`scipy.stats._hypotests:tukey_hsd`

source: /scipy/stats/_hypotests.py :1949

Signature

def tukey_hsd ( * args , equal_var = True )

Summary

Perform Tukey's HSD test for equality of means over multiple treatments.

Extended Summary

Tukey's honestly significant difference (HSD) test performs pairwise comparison of means for a set of samples. Whereas ANOVA (e.g. f_oneway) assesses whether the true means underlying each sample are identical, Tukey's HSD is a post hoc test used to compare the mean of each sample to the mean of each other sample.

The null hypothesis is that the distributions underlying the samples all have the same mean. The test statistic, which is computed for every possible pairing of samples, is simply the difference between the sample means. For each pair, the p-value is the probability under the null hypothesis (and other assumptions; see notes) of observing such an extreme value of the statistic, considering that many pairwise comparisons are being performed. Confidence intervals for the difference between each pair of means are also available.

Parameters

sample1, sample2, ... : array_like: The sample measurements for each group.
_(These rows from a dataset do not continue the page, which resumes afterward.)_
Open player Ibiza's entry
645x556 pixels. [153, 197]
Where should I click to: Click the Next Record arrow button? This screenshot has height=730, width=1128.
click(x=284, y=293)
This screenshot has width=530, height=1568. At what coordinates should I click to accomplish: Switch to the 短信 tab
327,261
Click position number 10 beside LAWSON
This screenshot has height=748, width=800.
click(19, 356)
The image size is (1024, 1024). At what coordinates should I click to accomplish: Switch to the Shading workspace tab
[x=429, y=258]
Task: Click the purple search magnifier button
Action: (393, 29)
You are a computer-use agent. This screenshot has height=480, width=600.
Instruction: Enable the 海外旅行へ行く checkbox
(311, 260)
There must be at least two arguments.
equal_var: bool, optional: If True (default) and equal sample size, perform Tukey-HSD test [6]. If True and unequal sample size, perform Tukey-Kramer test ^[4]. If False, perform Games-Howell test ^[7], which does not assume equal variances.

Returns

result : `~scipy.stats._result_classes.TukeyHSDResult` instance

The return value is an object with the following attributes:

statistic: statistic
pvalue: pvalue

The object has the following methods:

confidence_interval(confidence_level=0.95):: Compute the confidence interval for the specified confidence level.

Notes

The use of this test relies on several assumptions.

The observations are independent within and among groups.
The observations within each group are normally distributed.
The distributions from which the samples are drawn have the same finite variance.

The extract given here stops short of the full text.